Board-level AI conversations are happening in every enterprise. Most of them are producing the wrong outcomes, not because directors lack intelligence, but because the questions being asked are fundamentally misdirected.
What You Need to Know
- Most boards are asking "What's our AI strategy?" when they should be asking "What are our highest-value knowledge problems, and which ones can AI solve?"
- The five most common board mistakes: focusing on models instead of outcomes, treating AI as IT's problem, expecting ROI before investing, demanding certainty in an uncertain market, and confusing AI activity with AI value.

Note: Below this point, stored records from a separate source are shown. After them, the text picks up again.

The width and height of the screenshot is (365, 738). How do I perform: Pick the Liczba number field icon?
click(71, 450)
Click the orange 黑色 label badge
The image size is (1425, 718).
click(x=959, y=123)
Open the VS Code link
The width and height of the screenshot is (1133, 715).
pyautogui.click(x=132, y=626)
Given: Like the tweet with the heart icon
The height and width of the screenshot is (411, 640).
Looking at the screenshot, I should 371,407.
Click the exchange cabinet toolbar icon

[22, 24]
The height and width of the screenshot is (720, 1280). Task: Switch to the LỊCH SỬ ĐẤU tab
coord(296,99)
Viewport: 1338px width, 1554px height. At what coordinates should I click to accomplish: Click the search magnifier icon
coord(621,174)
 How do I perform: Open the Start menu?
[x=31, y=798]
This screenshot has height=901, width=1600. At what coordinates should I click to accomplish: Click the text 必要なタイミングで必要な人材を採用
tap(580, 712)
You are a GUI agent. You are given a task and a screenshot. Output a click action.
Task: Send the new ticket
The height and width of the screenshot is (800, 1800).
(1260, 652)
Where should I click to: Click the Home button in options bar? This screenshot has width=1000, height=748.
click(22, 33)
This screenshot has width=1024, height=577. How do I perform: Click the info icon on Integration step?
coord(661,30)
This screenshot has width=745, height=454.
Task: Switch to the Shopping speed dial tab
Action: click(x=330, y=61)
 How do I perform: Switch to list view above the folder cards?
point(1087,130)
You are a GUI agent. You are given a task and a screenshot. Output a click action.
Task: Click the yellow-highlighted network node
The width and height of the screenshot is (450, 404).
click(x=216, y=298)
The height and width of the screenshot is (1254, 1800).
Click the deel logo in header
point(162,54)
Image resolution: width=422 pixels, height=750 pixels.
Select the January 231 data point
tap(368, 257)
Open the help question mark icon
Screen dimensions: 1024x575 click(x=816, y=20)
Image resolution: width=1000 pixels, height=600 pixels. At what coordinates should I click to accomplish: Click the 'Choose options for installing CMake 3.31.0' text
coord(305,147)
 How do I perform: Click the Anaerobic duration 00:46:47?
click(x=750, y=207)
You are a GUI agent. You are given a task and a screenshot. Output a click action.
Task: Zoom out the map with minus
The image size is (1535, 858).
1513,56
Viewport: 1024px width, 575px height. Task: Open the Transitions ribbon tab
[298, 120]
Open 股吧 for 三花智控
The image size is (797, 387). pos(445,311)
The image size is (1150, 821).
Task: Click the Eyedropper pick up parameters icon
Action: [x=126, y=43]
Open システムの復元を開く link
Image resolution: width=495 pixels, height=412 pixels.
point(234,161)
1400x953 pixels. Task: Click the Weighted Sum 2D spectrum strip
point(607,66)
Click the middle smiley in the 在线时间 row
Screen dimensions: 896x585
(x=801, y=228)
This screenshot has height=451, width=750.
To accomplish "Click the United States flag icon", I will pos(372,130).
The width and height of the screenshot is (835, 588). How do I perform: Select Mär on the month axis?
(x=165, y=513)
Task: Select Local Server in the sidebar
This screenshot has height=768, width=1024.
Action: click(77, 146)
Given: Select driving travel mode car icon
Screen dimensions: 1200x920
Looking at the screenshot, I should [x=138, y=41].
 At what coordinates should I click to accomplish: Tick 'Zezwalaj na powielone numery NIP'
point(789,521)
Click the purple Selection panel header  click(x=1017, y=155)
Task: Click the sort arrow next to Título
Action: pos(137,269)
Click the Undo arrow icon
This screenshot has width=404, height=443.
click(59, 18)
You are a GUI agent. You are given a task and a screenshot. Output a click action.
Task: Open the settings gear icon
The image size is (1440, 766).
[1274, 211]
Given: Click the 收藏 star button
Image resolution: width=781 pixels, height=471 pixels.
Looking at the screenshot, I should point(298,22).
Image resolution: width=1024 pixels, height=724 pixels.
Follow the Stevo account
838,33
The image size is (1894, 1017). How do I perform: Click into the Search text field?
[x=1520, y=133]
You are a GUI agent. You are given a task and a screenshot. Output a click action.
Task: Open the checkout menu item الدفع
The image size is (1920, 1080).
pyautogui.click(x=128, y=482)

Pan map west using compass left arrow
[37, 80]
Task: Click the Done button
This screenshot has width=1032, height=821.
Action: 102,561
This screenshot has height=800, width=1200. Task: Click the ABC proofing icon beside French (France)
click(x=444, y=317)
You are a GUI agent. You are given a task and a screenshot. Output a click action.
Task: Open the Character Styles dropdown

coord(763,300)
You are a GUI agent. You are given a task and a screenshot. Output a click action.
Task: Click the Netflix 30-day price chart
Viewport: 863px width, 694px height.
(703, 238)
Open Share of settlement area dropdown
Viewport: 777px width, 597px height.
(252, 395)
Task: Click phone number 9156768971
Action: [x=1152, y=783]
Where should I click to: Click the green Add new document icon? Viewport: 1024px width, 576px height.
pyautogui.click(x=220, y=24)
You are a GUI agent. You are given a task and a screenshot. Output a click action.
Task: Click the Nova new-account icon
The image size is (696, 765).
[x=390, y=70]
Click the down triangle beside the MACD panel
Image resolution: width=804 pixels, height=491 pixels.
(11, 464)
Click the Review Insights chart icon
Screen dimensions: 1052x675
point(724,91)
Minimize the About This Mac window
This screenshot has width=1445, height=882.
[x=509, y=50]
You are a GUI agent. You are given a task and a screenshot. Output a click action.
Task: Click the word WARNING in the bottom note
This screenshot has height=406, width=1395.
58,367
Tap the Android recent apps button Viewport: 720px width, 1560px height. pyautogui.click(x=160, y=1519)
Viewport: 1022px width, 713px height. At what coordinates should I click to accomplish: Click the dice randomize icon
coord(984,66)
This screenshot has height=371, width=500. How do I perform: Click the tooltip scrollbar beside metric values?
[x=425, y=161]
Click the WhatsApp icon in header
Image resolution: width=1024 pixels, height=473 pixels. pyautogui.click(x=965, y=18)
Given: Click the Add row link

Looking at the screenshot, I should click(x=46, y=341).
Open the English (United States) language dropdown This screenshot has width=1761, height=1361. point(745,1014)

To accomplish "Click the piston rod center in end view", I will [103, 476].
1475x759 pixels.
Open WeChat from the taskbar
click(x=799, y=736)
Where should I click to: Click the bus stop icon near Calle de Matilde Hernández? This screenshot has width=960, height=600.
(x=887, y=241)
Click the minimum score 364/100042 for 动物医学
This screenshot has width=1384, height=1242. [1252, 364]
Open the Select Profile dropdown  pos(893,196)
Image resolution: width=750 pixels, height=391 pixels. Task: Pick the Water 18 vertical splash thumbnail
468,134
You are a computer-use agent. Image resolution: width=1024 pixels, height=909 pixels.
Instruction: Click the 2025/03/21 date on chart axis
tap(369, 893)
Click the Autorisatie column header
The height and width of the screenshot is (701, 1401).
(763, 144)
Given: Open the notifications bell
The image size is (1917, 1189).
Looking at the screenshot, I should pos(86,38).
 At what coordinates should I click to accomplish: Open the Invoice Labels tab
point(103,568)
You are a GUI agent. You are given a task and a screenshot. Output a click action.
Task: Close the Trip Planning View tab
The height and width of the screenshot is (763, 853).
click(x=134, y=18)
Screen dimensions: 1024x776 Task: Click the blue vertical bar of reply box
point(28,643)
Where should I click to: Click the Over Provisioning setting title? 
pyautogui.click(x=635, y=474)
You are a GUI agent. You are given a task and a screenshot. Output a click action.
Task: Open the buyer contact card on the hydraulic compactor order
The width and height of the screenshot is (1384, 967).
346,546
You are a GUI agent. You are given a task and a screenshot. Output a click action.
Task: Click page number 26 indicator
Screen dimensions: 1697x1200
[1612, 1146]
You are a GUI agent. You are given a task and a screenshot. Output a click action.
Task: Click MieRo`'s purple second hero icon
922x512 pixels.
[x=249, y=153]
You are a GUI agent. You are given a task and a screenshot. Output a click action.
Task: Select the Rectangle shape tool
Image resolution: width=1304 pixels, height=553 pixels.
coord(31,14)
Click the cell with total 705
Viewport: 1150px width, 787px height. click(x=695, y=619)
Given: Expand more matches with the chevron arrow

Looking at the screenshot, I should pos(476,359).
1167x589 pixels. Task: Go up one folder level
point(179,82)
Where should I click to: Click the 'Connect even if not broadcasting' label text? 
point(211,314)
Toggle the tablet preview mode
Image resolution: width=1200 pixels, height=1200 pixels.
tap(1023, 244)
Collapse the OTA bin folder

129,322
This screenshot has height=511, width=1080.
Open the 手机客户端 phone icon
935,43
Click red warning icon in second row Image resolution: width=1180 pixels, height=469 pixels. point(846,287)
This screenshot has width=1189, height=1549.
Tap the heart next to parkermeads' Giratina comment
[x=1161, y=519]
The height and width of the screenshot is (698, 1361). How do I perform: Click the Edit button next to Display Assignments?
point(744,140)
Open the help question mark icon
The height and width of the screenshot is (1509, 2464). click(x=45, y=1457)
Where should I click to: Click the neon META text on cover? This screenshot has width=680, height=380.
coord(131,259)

- Boards that frame AI as a business transformation initiative (not a technology initiative) get better outcomes. AI investment should sit alongside digital strategy, not underneath IT.
- The most useful board metric isn't "how many AI tools have we deployed." It's "how much faster and cheaper is each new AI capability compared to the last?" That measures compound value.
- Boards should be asking about governance as seriously as they ask about ROI. The EU AI Act (approved May 2024) makes this a regulatory requirement, not just a best practice.
92%
of companies plan to increase AI investment, but most can't estimate AI's value
Source: McKinsey & Company, The State of AI in 2024, May 2024
The Five Mistakes
Mistake 1: "Which AI model should we use?"
This is like asking "which database vendor?" when you haven't defined your application. The model is the least differentiated part of the enterprise AI stack. GPT-4o, Claude 3, Gemini. They're increasingly commoditised and interchangeable.
Better question: "What are the three most expensive knowledge bottlenecks in our business, and do we have the data to address them?"
Mistake 2: Treating AI as an IT problem
AI is not infrastructure. It's a business capability that changes how work gets done, how decisions get made, and how value gets created. When AI sits solely in IT, it gets scoped as a technology project instead of a business redesign initiative.
Better question: "Who in operations is sponsoring our AI capabilities, and are they accountable for business outcomes?"
Mistake 3: Demanding ROI before investment
"Show me the ROI before we invest" creates a chicken-and-egg problem. AI ROI depends on data quality, integration depth, and adoption, none of which exist before you invest. You need an AI discovery sprint to develop informed projections.
Better question: "What's the minimum investment needed to develop a credible business case for our top AI opportunity?"
Mistake 4: Confusing activity with value
"We have five AI initiatives running" sounds impressive. But if none of them have reached production, none are integrated into workflows, and none are measuring business outcomes, you have activity, not value.
Better question: "How many AI capabilities are in production, integrated into daily operations, and measuring business outcomes?"
Mistake 5: Ignoring governance
Boards spend 90% of AI discussion time on opportunity and 10% on risk. Post-EU AI Act, this ratio needs to invert, or at least balance. AI governance isn't a constraint on value; it's the framework that enables responsible value creation at scale.
Better question: "Do we have a governance framework that allows AI deployment without ad-hoc risk assessment for every initiative?"
The boards getting the best AI outcomes aren't the ones with the most technical knowledge. They're the ones asking the right business questions, and holding management accountable for business answers, not technology answers.
Isaac Rolfe
Managing Director
- Should we have AI expertise on our board?
- Helpful but not essential. What you need is board members who understand digital business transformation and can ask the right questions. An AI-specific board advisory role can provide technical perspective when needed, without requiring a permanent board seat.
- How should boards measure AI progress?
- Three metrics: (1) Number of AI capabilities in production (not pilots). (2) Business outcome improvement per capability. (3) Time and cost trend for each new capability, which measures whether you're building a compound foundation or repeating standalone projects.